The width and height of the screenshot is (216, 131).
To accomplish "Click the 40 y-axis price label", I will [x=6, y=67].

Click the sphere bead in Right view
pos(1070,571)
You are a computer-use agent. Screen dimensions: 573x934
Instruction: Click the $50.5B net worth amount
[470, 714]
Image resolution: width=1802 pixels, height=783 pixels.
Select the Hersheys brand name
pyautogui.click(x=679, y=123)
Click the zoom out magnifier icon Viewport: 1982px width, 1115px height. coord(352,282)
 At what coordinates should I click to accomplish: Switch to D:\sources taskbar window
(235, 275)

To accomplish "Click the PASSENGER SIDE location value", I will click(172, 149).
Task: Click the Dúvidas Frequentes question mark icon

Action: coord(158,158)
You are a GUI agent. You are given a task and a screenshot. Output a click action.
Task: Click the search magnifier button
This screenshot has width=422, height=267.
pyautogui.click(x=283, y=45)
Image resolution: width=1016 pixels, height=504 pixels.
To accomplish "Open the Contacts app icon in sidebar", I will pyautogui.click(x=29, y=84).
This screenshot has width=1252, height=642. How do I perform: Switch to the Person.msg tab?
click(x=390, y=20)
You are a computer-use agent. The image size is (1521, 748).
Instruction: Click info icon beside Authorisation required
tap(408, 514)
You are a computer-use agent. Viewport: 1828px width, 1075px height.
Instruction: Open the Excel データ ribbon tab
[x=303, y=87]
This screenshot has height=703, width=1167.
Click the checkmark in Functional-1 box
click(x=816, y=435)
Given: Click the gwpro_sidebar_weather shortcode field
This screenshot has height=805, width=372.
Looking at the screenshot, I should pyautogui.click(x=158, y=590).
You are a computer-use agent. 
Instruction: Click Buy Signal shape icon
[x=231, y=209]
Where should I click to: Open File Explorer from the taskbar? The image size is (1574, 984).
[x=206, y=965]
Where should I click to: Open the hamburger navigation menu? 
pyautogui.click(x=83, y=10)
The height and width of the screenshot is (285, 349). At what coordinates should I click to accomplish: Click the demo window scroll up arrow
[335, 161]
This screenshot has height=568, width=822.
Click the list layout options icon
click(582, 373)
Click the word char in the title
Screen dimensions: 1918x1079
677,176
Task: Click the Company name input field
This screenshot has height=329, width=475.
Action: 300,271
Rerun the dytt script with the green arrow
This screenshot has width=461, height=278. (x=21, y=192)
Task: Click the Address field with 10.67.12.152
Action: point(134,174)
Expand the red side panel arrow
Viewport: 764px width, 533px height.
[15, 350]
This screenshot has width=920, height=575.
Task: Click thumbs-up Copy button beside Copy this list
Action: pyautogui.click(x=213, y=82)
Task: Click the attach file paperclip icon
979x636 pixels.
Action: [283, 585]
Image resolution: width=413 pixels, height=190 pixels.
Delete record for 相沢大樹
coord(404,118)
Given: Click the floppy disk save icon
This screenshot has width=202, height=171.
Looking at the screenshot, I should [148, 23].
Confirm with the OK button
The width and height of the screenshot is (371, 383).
•••••
**Exercise details**
Please print all of the records above again, line for line, with no changes.

**Written solution**
The width and height of the screenshot is (216, 131).
To accomplish "Click the 40 y-axis price label", I will [x=6, y=67].

Click the sphere bead in Right view
pos(1070,571)
You are a computer-use agent. Screen dimensions: 573x934
Instruction: Click the $50.5B net worth amount
[470, 714]
Image resolution: width=1802 pixels, height=783 pixels.
Select the Hersheys brand name
pyautogui.click(x=679, y=123)
Click the zoom out magnifier icon Viewport: 1982px width, 1115px height. coord(352,282)
 At what coordinates should I click to accomplish: Switch to D:\sources taskbar window
(235, 275)

To accomplish "Click the PASSENGER SIDE location value", I will click(172, 149).
Task: Click the Dúvidas Frequentes question mark icon

Action: coord(158,158)
You are a GUI agent. You are given a task and a screenshot. Output a click action.
Task: Click the search magnifier button
This screenshot has width=422, height=267.
pyautogui.click(x=283, y=45)
Image resolution: width=1016 pixels, height=504 pixels.
To accomplish "Open the Contacts app icon in sidebar", I will pyautogui.click(x=29, y=84).
This screenshot has width=1252, height=642. How do I perform: Switch to the Person.msg tab?
click(x=390, y=20)
You are a computer-use agent. The image size is (1521, 748).
Instruction: Click info icon beside Authorisation required
tap(408, 514)
You are a computer-use agent. Viewport: 1828px width, 1075px height.
Instruction: Open the Excel データ ribbon tab
[x=303, y=87]
This screenshot has height=703, width=1167.
Click the checkmark in Functional-1 box
click(x=816, y=435)
Given: Click the gwpro_sidebar_weather shortcode field
This screenshot has height=805, width=372.
Looking at the screenshot, I should pyautogui.click(x=158, y=590).
You are a computer-use agent. 
Instruction: Click Buy Signal shape icon
[x=231, y=209]
Where should I click to: Open File Explorer from the taskbar? The image size is (1574, 984).
[x=206, y=965]
Where should I click to: Open the hamburger navigation menu? 
pyautogui.click(x=83, y=10)
The height and width of the screenshot is (285, 349). At what coordinates should I click to accomplish: Click the demo window scroll up arrow
[335, 161]
This screenshot has height=568, width=822.
Click the list layout options icon
click(582, 373)
Click the word char in the title
Screen dimensions: 1918x1079
677,176
Task: Click the Company name input field
This screenshot has height=329, width=475.
Action: 300,271
Rerun the dytt script with the green arrow
This screenshot has width=461, height=278. (x=21, y=192)
Task: Click the Address field with 10.67.12.152
Action: point(134,174)
Expand the red side panel arrow
Viewport: 764px width, 533px height.
[15, 350]
This screenshot has width=920, height=575.
Task: Click thumbs-up Copy button beside Copy this list
Action: pyautogui.click(x=213, y=82)
Task: Click the attach file paperclip icon
979x636 pixels.
Action: [283, 585]
Image resolution: width=413 pixels, height=190 pixels.
Delete record for 相沢大樹
coord(404,118)
Given: Click the floppy disk save icon
This screenshot has width=202, height=171.
Looking at the screenshot, I should [148, 23].
Confirm with the OK button
The width and height of the screenshot is (371, 383).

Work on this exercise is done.